>>>>>

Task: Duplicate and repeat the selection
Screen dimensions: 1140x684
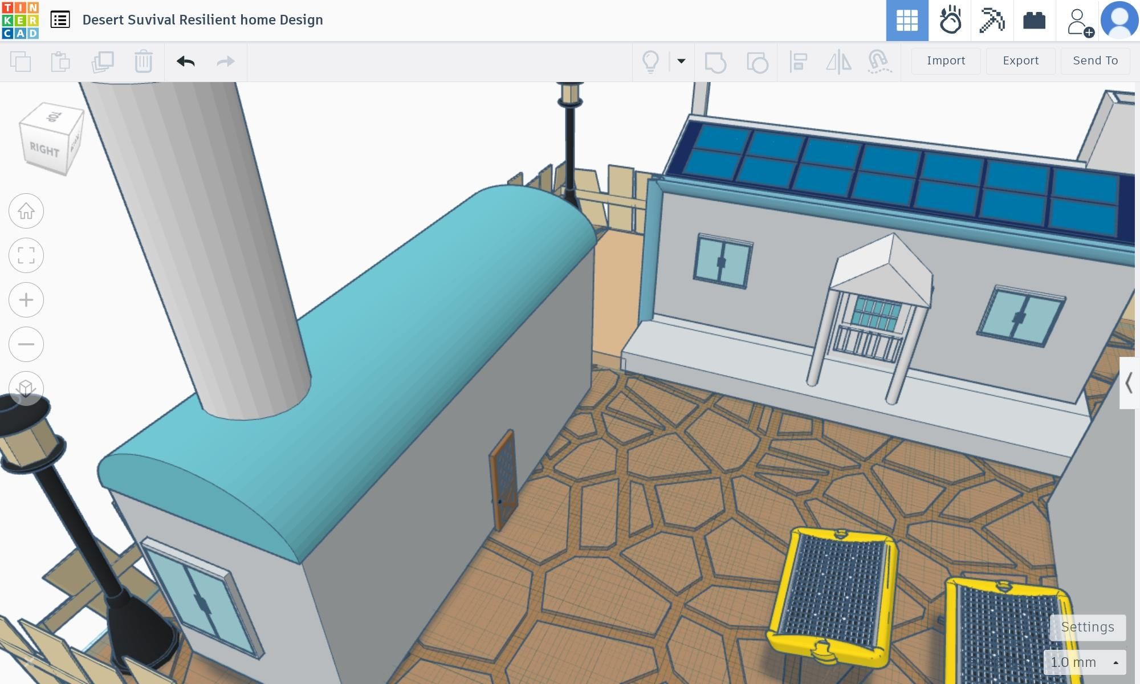Action: (104, 61)
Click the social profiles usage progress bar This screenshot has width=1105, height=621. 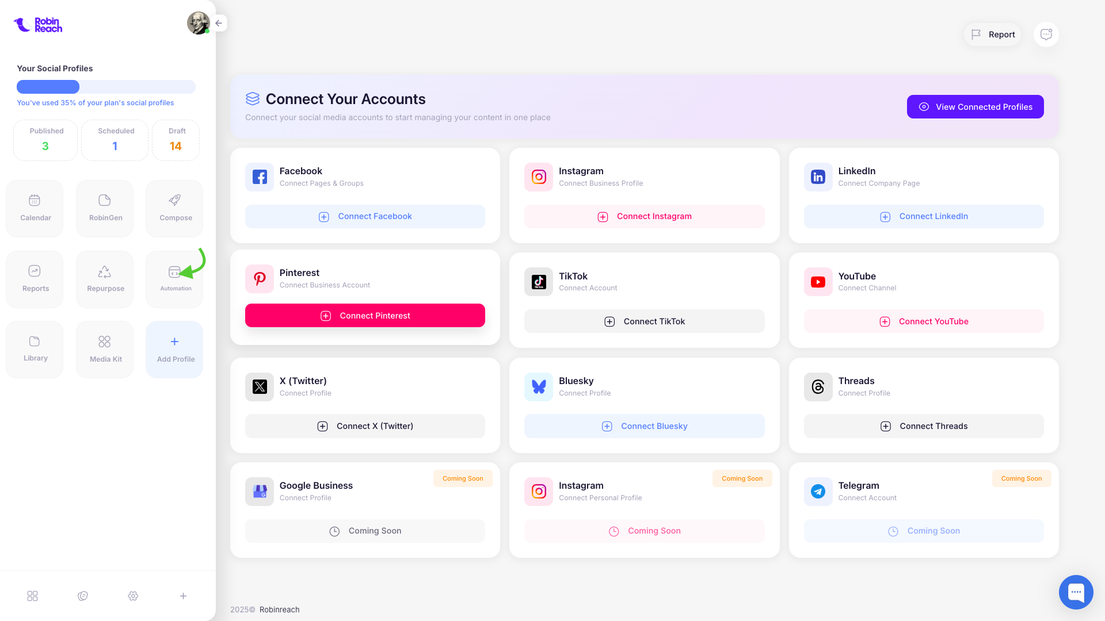coord(106,87)
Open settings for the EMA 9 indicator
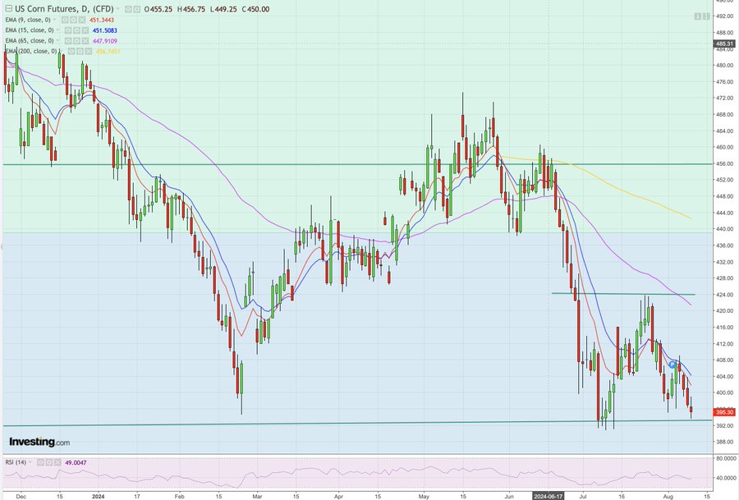Viewport: 739px width, 500px height. pyautogui.click(x=74, y=20)
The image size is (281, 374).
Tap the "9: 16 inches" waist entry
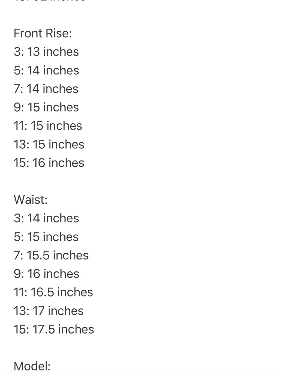(x=46, y=274)
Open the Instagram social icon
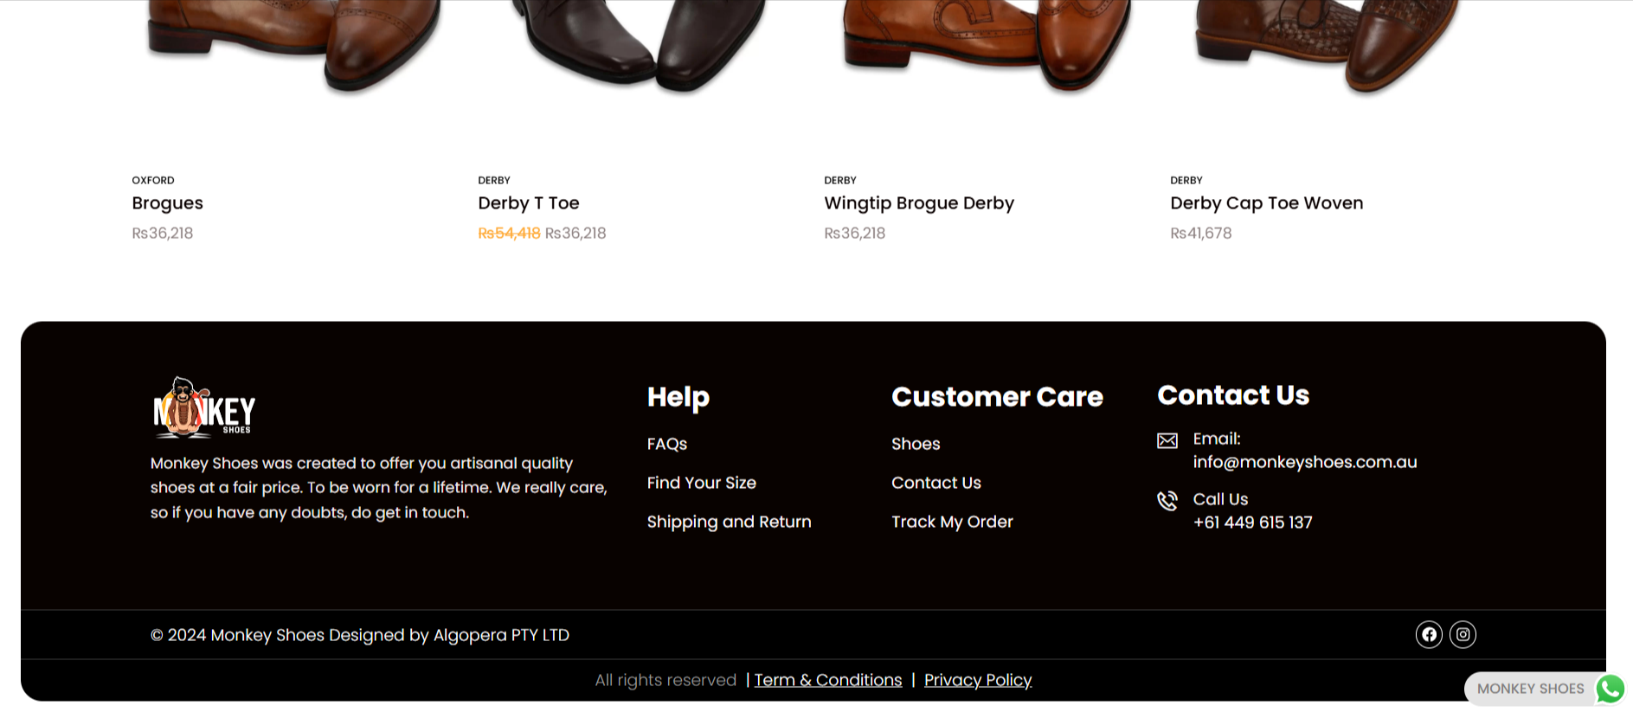Screen dimensions: 1633x712 pyautogui.click(x=1463, y=634)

<<<<<

Reproduce the lines from the one containing "Open settings for the EMA 9 indicator" through the end of the items, inclusive, swapping "Open" for "Show" and leaving everything else unchanged. Leave the pictures out of your answer.

▶ [Reply to the task]:
Show settings for the EMA 9 indicator
Viewport: 739px width, 500px height. pyautogui.click(x=74, y=20)
The image size is (281, 374).
Tap the "9: 16 inches" waist entry
(x=46, y=274)
Show the Instagram social icon
Screen dimensions: 1633x712 pyautogui.click(x=1463, y=634)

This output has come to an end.